In the aftershock of the Revere bombshell, Lowell City Manager Flannery announced he’d “put a hold” on the Lowell project, but it was effectively dead; it couldn’t possibly proceed with the project principals under indictment.  If there was any chance of the Revere investigation extending to Lowell, distancing the city from the indicted parties now was probably a good idea. If there was any question that Lowell had abandoned  the scheme, it was made clear in late 1948 when Burnham Road was briefly floated as a site for a proposed “water purification plant.”  Of course that plant had even less chance of happening than the housing plan. Water pollution wasn’t seen as much of a problem and a host of practical and economic concerns doomed the plan. One opponent improbably noted that the river “has not caused a solitary case of sickness in the past forty years.” Besides, it was thought, the site was too far downstream to benefit Lowell in any way. The water would be “purified” as it exited the city. Vincent Hockmeyer, a city councilor, textile manufacturer, and Andover Street neighbor led the opposition, and the City Council killed the idea. And indeed it would be another quarter century before Lowell would begin sewage treatment at a different site up-river.

The Big Trial

Fingold’s grand jury investigation had been running none too quietly in tandem with the three months of the Lowell negotiations. During that time, it dug into all the rackets: illegal wire services, slot machines, and bribery.  None of these were unique to Revere.  Other cities, Lowell included, had their “jockey clubs,” and slot machines graced the back rooms of many fraternal clubs.  But in Revere, it was said, mobsters brazenly shot up businesses and residences, including policemen’s houses, to discourage cooperation with Fingold.  Tops among the rackets, Fingold claimed, was a $75,000 housing slush fund for widespread bribery of local officials to cement approval of one particular veterans’ housing scheme, the 200-unit plan fronted by American Homes. What’s more, Benjamin “Bert” Seigel, Fingold declared, was the “mastermind” of the whole dirty business.  Seigel had indeed been active promoting the Revere development on the old Shurtleff Farm in the undeveloped north side of the city; Kelly Construction already had an option on the site.  Fingold and the press sensationalized any possible angle.

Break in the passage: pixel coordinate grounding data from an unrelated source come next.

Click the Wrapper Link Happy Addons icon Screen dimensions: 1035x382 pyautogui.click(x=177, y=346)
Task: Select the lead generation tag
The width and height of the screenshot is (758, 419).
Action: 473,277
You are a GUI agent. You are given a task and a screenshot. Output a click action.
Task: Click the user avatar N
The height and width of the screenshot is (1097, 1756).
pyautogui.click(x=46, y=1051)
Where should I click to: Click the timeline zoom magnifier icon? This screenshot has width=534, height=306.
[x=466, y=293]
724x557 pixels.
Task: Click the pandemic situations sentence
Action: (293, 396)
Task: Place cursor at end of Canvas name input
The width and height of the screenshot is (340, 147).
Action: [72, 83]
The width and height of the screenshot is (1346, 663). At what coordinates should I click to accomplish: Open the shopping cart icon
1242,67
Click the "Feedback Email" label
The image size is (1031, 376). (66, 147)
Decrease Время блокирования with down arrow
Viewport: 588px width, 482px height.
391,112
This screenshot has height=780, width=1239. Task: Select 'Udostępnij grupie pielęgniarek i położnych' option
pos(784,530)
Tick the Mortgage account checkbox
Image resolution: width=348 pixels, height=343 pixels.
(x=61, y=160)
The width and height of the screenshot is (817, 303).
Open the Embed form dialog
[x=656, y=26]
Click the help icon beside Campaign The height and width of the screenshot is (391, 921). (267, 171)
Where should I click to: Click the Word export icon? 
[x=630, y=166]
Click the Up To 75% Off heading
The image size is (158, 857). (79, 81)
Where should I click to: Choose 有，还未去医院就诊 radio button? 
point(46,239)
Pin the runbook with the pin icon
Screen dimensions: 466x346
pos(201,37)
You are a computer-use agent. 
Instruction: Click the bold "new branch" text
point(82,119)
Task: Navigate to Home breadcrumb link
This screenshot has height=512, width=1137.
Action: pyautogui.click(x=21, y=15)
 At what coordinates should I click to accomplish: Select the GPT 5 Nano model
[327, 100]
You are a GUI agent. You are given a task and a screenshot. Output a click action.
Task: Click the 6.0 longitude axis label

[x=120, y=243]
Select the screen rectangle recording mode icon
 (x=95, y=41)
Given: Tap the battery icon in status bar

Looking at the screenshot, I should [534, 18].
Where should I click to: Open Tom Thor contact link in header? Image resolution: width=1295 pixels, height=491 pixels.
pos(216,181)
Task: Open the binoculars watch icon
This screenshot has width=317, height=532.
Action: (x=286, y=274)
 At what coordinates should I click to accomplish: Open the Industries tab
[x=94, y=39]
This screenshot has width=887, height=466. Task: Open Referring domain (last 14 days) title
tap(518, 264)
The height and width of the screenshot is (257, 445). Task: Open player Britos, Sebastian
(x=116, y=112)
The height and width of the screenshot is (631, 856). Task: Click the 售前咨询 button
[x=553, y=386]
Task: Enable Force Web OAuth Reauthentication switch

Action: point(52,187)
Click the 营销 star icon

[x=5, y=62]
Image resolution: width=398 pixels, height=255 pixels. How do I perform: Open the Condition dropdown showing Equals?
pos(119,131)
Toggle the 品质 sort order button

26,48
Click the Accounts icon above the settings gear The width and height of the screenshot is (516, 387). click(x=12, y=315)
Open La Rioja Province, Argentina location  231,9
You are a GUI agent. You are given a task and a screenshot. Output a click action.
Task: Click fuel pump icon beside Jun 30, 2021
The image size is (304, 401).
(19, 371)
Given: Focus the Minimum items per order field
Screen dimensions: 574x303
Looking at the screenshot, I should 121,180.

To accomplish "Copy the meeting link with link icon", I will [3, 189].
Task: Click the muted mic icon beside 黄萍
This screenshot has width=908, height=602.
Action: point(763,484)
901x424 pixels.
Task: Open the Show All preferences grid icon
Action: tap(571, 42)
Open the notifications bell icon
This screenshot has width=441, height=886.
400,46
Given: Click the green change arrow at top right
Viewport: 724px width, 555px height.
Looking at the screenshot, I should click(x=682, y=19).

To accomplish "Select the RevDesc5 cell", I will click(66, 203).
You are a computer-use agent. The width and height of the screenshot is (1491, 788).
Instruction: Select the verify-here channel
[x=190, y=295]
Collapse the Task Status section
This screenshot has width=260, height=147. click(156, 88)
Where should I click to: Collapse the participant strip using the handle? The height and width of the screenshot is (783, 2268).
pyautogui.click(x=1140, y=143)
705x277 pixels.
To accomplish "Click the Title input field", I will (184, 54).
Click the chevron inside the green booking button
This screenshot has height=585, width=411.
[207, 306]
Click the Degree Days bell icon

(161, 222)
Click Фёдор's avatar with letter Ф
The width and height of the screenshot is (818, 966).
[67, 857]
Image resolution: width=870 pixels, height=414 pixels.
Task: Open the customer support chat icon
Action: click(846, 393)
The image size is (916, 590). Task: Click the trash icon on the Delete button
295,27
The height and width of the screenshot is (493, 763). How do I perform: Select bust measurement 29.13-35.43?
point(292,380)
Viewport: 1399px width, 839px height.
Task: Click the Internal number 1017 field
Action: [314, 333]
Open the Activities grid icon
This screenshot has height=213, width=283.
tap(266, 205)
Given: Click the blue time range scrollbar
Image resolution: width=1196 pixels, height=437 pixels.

Even Seigel’s name was cause for suspicion for them.  Was he Benjamin Seigel or Bert Seigel, they asked? (In fact he was Benjamin Bertram Seigel but he preferred to go by his nickname.) On paper, the unbuilt subdivision had a potential gross value of $1,250,000.  The astronomic sum was tossed around by the prosecutors and the press suggesting that the principals might realize that fantastic payoff, overlooking the costs of construction, marketing and the like. In truth, the return on these low-cost, low- margin houses would be nothing like the big-money racket it was made out to seem, but the stratospheric number burnished the scandal.

Like its counterpart in Lowell, the Revere City Council – and specifically its Finance Committee – needed to approve the plan to land the $300,000 in bond funds needed.  And as in Lowell, American Homes would be the financier and Kelly Construction the builder. The scheme reportedly had Revere buying the 65-acre parcel from Kelly Construction for $45,000 and then selling it back to them for $17,500.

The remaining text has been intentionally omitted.